I have looked at other questions that seem to be having similar problems with random rows being replaced by all NA values, but have not found a solution because the other users had NAs already existing in their data frames (like Subsetting R data frame results in mysterious NA rows).
I used na.omit to remove any possible NAs first, but at the last step NA rows are still being produced.

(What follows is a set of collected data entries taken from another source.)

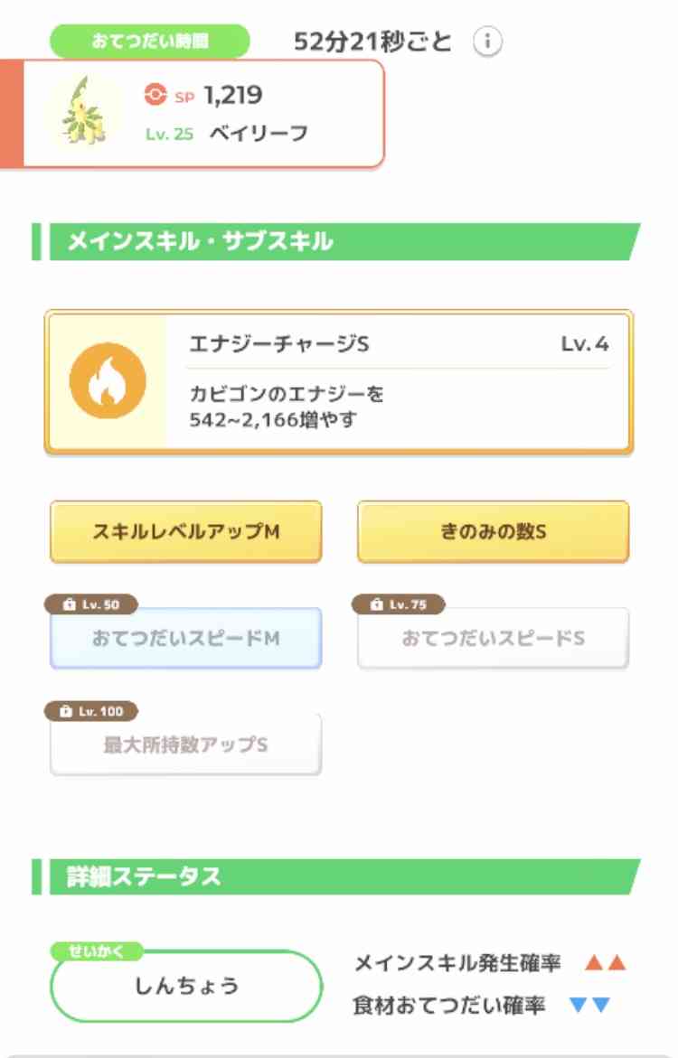The width and height of the screenshot is (678, 1058).
Task: Select the スキルレベルアップM sub skill
Action: (185, 531)
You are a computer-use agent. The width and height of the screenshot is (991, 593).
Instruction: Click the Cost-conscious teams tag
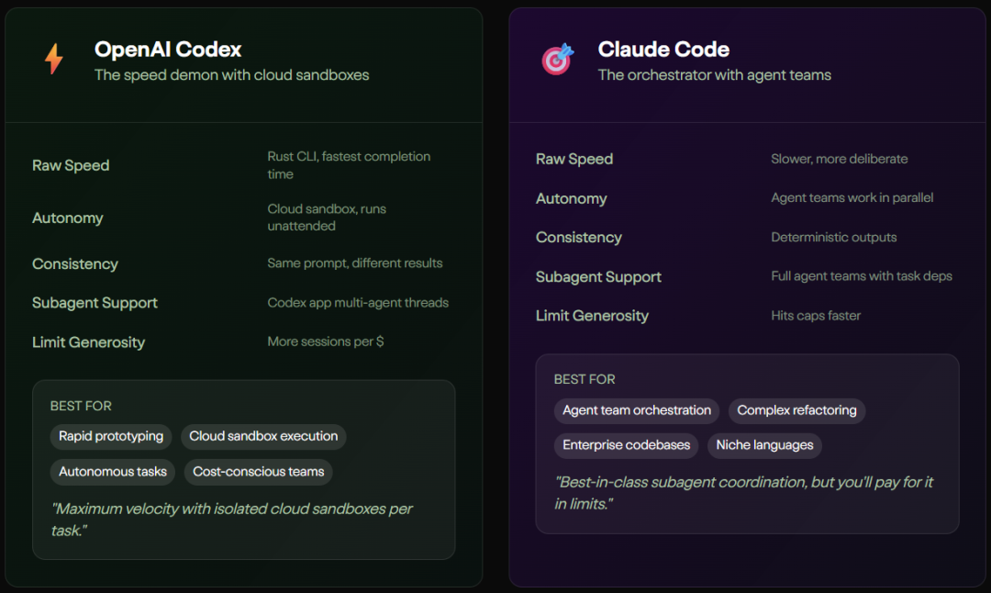(x=258, y=472)
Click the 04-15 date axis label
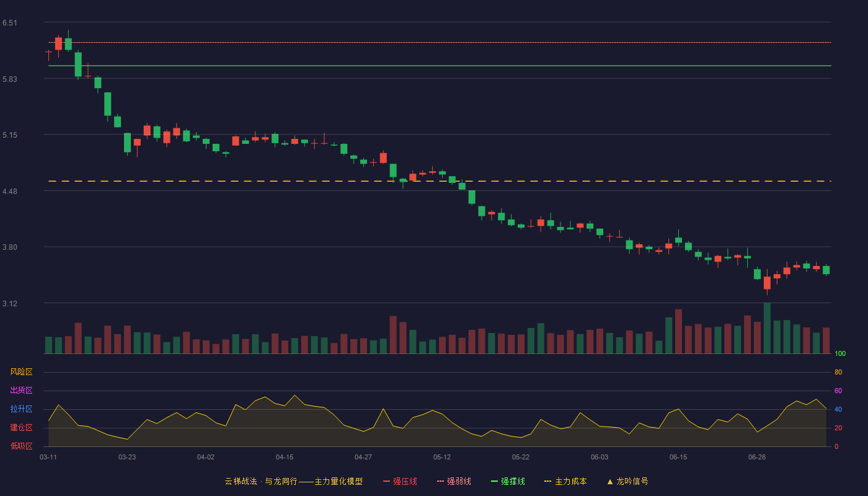868x496 pixels. pos(285,457)
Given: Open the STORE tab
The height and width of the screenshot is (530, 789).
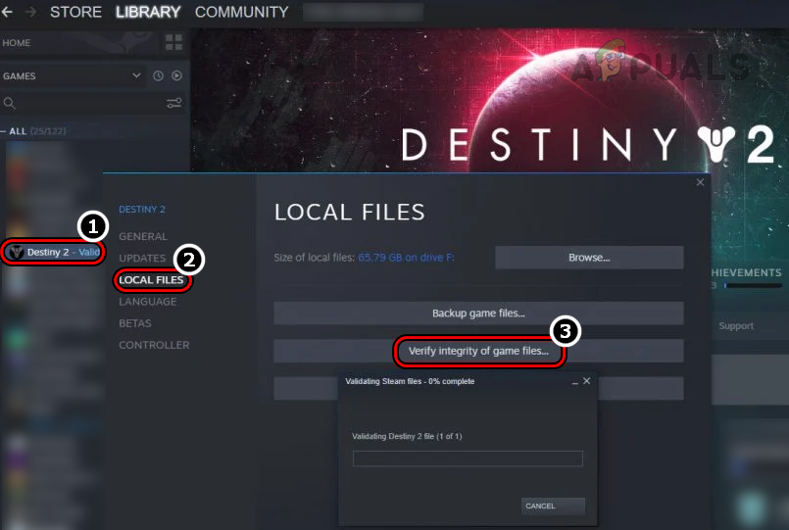Looking at the screenshot, I should (76, 12).
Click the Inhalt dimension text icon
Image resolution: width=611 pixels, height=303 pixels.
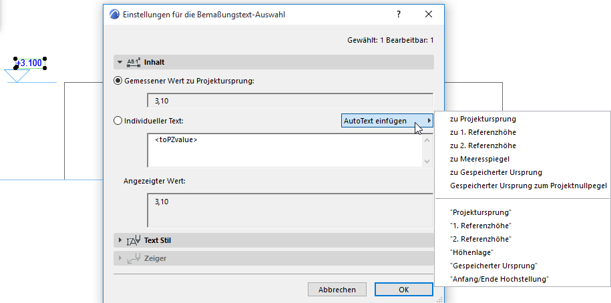[x=134, y=62]
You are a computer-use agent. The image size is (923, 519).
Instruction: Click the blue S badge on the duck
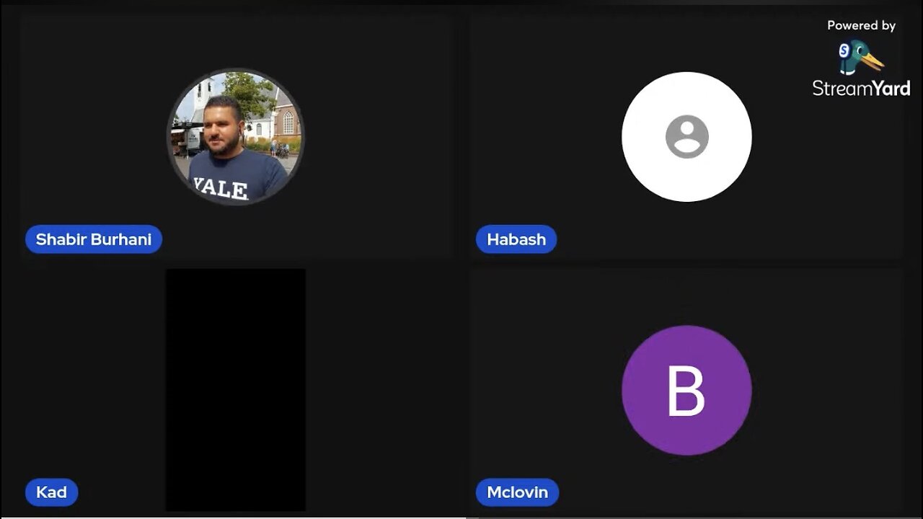[x=844, y=50]
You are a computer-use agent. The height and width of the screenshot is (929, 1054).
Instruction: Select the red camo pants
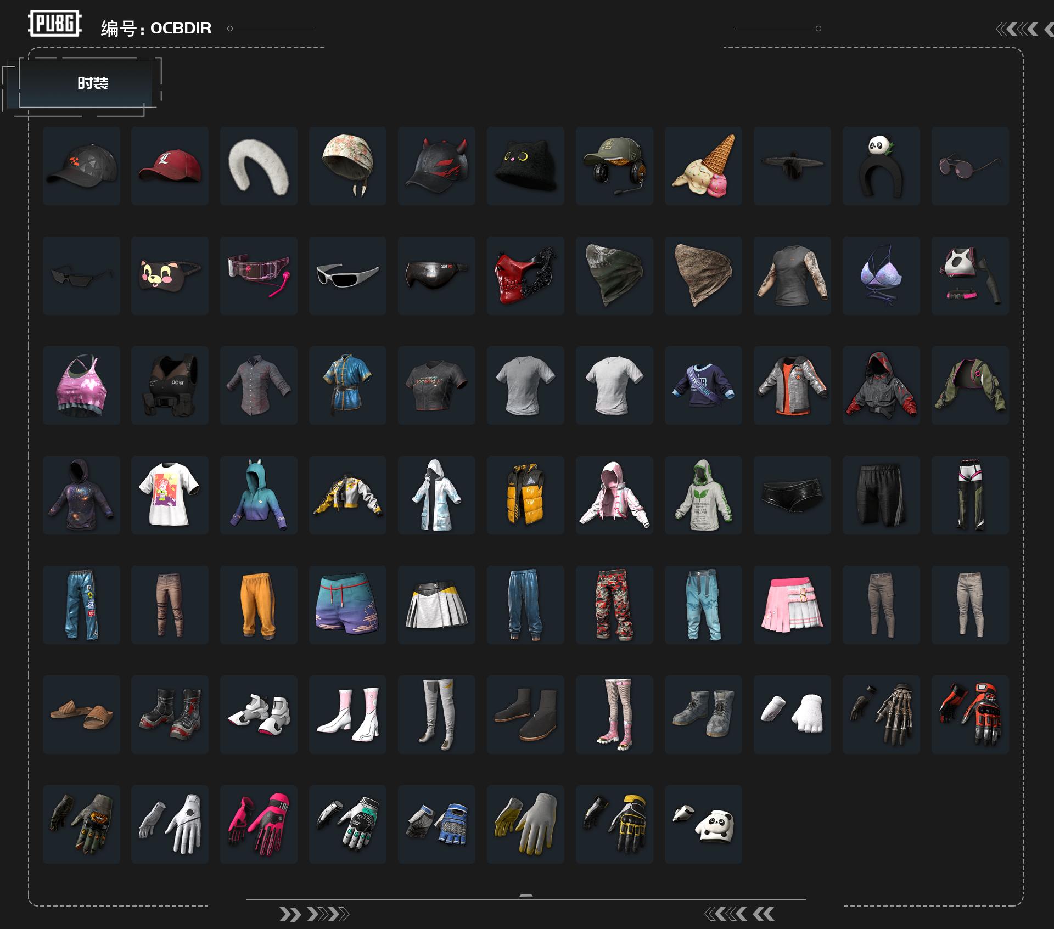[614, 605]
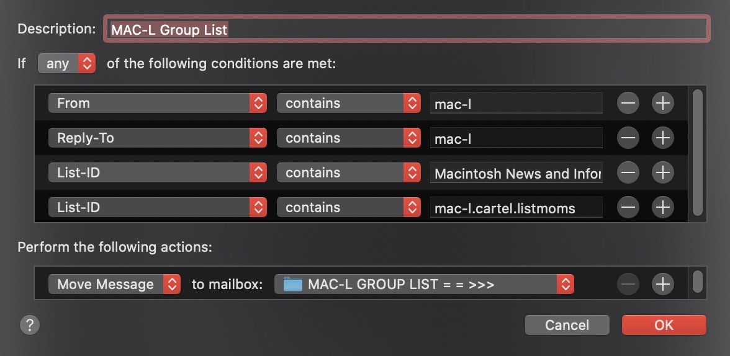Screen dimensions: 730x356
Task: Edit the mac-l.cartel.listmoms value field
Action: (x=516, y=208)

I am subsetting data using three columns - an ID column which is a mix of numbers and letters (11xx1234), a binary categorical column (0 or 1), and a value column that is distance in meters. Any ID that appears more than once is assigned a 1 in the binary category column. I am trying to pull out data that is a 1 in the binary category column, but don't want the ID represented more than once so that the distance associated with each ID is not counted more than once and skews any statistical test.
So something like:
x<-data.frame(ObjectID = c("11AD1234", "11AD1234", "11AB123", "11BA34", "11DA354", "11DA354"),
component = c(1,1,0,0,1,1),
distance = c(2,2,5,8,4,4))
Which gives:
ObjectID component distance
1 11AD1234 1 2
2 11AD1234 1 2
3 11AB123 0 5
4 11BA34 0 8
5 11DA354 1 4
6 11DA354 1 4
Here is the code I am trying to use which works great until the distance column is added.
x[unique(x[x$component==1,]$ObjectID),]$distance
[1] 2 8
The correct answer should be 2 and 4, so what am I doing that is messing this up? And also somehow replacing a bunch of rows with NAs, (though it isn't represented in this example)? The real data is confidential and cannot be shared, sorry!